There has been a lot of discussion of the unconstitutionality of the new Arizona Immigration Law, which would allow police to stop any person they may find "suspicious" - or have "reasonable suspicion" that the individual is not in this country legally - and ask for the person's immigration papers. Jonathan Turley, for example, on last night's Countdown with Keith Olbermann, emphasized that the Arizona law trespasses on Federal immigration purview, and on those grounds could be found unconstitutional.
I certainly agree, but would like to focus on what I see as a more fundamental violation of the Constitution in this new law. It violates the 14th Amendment to our Constitution, which begins
Section 1. All persons born or naturalized in the United States, and subject to the jurisdiction thereof, are citizens of the United States and of the State wherein they reside. No State shall make or enforce any law which shall abridge the privileges or immunities of citizens of the United States; nor shall any State deprive any person of life, liberty, or property, without due process of law; nor deny to any person within its jurisdiction the equal protection of the laws.
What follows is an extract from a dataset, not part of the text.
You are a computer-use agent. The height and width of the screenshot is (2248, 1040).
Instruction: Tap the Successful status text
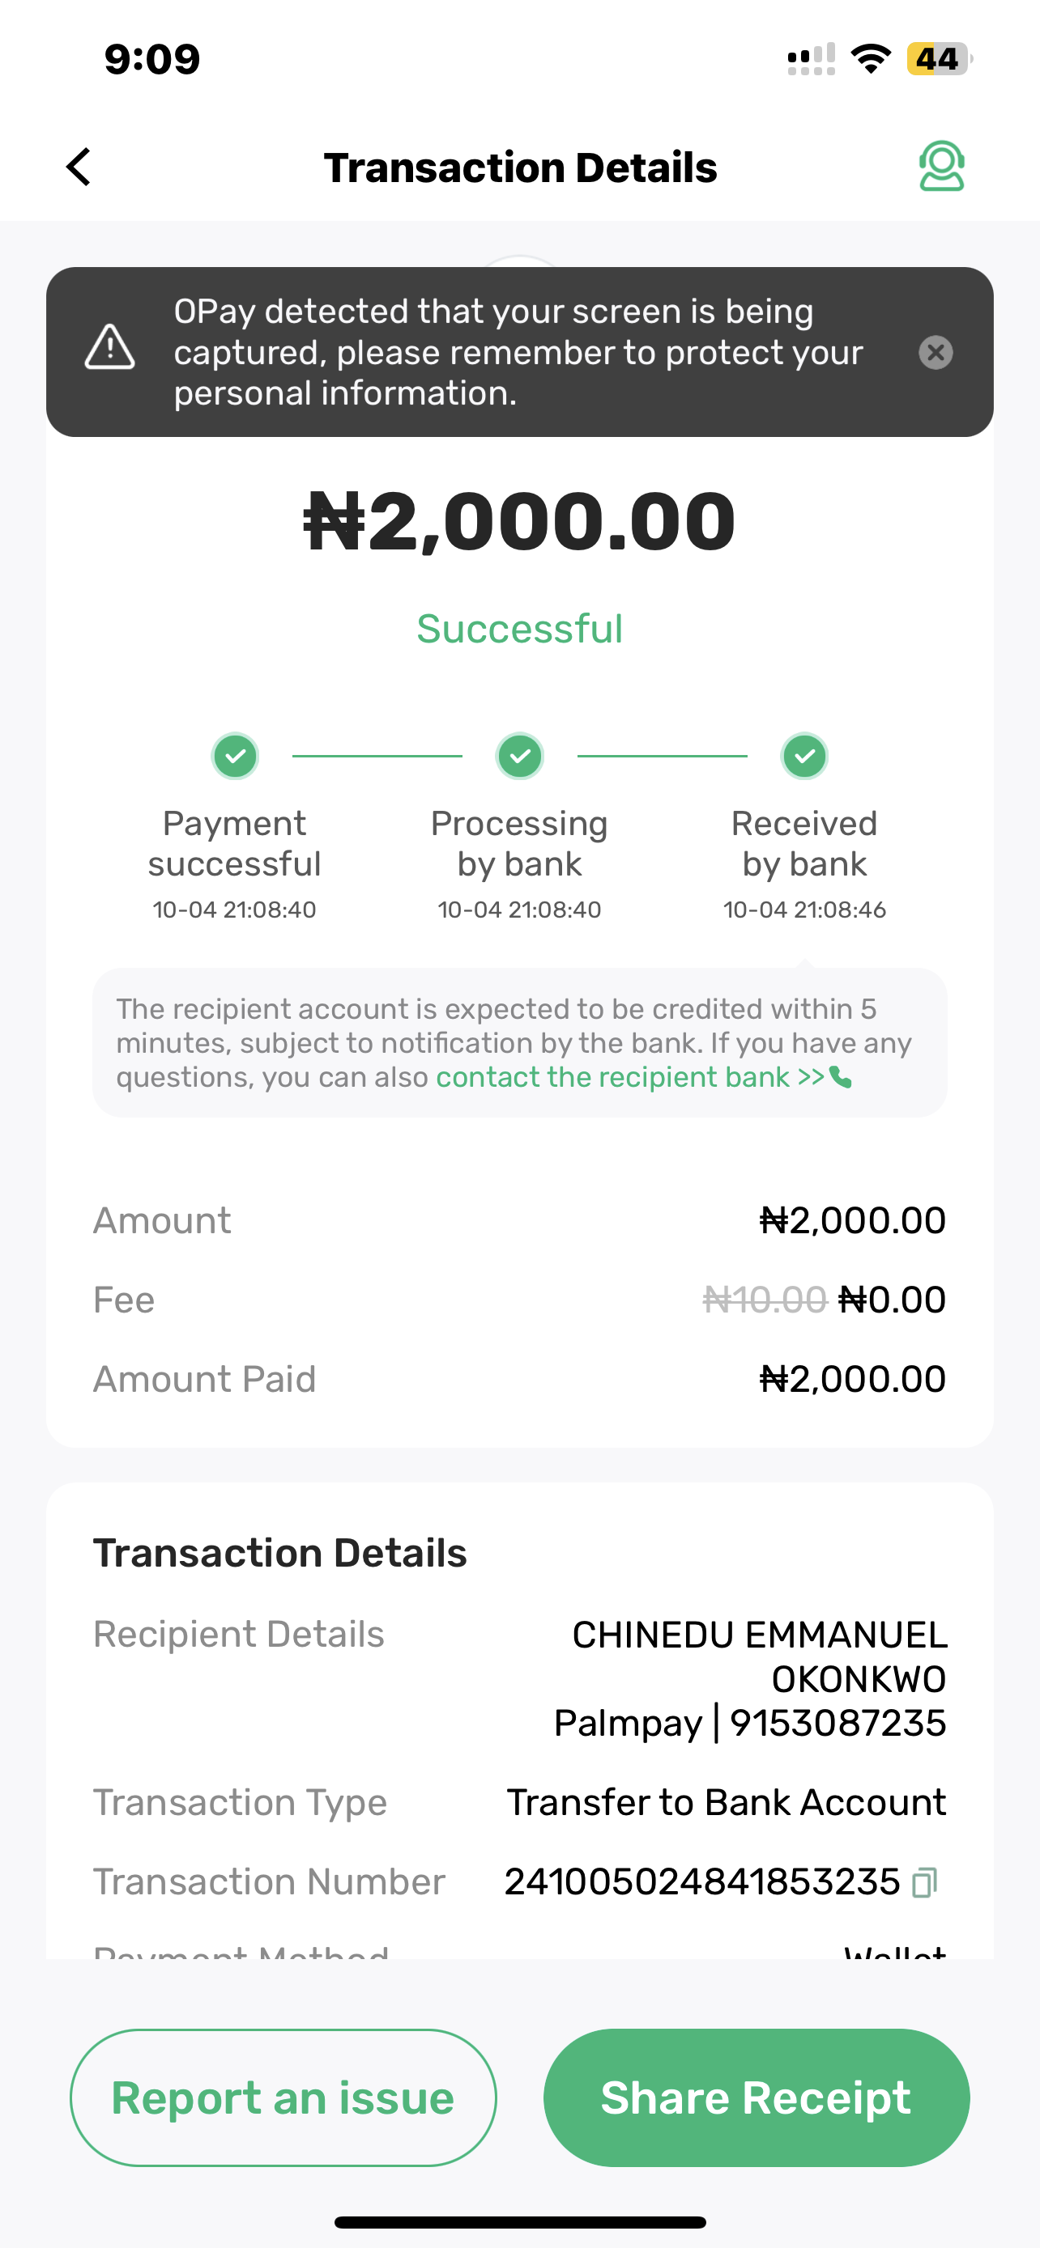(520, 629)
The new Arizona law is intended to identify illegal aliens. But on the basis of "reasonable suspicion," an officer could pull over and demand papers from an American citizen, simply because he or she looked like the officer's expectations of an illegal alien. More specifically, someone who has dark hair and a mustache (as I proudly do) would be more likely to be stopped by a cop in Arizona, under this law, than a clean shaven guy with blond hair and blue eyes. That seems to me to be ipso facto a violation of the equal protection provision of the 14th Amendment.
Now, police stop people who may look like suspects all the time. If there's a description of a serial killer, which unfortunately happens to look like me, I think it's entirely appropriate that I be stopped and questioned (hey, I watch Criminal Minds). But that's a very specific situation, and unlike what the Arizona Immigration Law does, which singles out a whole class of people, who happen to look like whatever the Arizona police might envision an illegal alien to look like.
I hope this law is struck down as soon as possible, as the unconstitutional, un-American piece of state legislation it is.